== RECORDS SUPPLIED ==
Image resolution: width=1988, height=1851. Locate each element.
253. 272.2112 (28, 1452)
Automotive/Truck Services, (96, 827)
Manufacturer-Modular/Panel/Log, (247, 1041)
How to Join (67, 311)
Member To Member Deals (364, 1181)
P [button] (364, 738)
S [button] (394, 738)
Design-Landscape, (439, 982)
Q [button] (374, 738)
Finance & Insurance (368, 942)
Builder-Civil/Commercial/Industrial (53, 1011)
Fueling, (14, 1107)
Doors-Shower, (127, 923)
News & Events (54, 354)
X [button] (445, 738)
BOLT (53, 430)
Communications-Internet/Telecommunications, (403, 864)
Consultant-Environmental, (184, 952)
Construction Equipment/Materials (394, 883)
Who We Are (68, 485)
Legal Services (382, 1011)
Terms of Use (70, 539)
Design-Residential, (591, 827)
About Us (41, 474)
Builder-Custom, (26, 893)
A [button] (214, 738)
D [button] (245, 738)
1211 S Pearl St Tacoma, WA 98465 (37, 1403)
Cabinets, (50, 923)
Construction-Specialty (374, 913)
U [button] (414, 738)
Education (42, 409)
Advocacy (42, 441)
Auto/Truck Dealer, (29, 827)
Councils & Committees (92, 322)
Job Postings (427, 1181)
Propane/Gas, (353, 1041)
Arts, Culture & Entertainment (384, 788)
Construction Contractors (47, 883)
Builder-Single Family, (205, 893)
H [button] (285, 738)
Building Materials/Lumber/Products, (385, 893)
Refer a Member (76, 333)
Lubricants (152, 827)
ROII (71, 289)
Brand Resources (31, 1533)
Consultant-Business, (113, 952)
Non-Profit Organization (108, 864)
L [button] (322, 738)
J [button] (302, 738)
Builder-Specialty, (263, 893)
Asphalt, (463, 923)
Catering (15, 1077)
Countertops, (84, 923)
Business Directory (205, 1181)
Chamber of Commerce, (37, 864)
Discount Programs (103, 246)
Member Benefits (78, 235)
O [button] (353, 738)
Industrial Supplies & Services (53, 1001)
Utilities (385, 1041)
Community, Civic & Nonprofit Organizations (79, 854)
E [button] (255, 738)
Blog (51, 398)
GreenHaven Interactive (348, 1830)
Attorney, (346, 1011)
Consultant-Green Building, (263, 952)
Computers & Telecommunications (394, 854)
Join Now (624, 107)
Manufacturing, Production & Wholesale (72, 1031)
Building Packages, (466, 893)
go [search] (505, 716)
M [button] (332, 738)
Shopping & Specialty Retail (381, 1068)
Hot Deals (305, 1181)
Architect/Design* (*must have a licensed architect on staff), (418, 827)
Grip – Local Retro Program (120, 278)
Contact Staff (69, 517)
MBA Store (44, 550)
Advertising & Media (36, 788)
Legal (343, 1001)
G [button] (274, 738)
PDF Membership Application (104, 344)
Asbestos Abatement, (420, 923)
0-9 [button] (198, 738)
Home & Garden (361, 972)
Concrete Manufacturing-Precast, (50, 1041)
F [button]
===
- **WHAT THE TASK ASKS**
Please print exactly what appears from the first line of the data through the line with "Design-Landscape, (439, 982)", including both of those lines and nothing past them.

- **RESPONSE TO THE TASK**
Image resolution: width=1988, height=1851. Locate each element.
253. 272.2112 (28, 1452)
Automotive/Truck Services, (96, 827)
Manufacturer-Modular/Panel/Log, (247, 1041)
How to Join (67, 311)
Member To Member Deals (364, 1181)
P [button] (364, 738)
S [button] (394, 738)
Design-Landscape, (439, 982)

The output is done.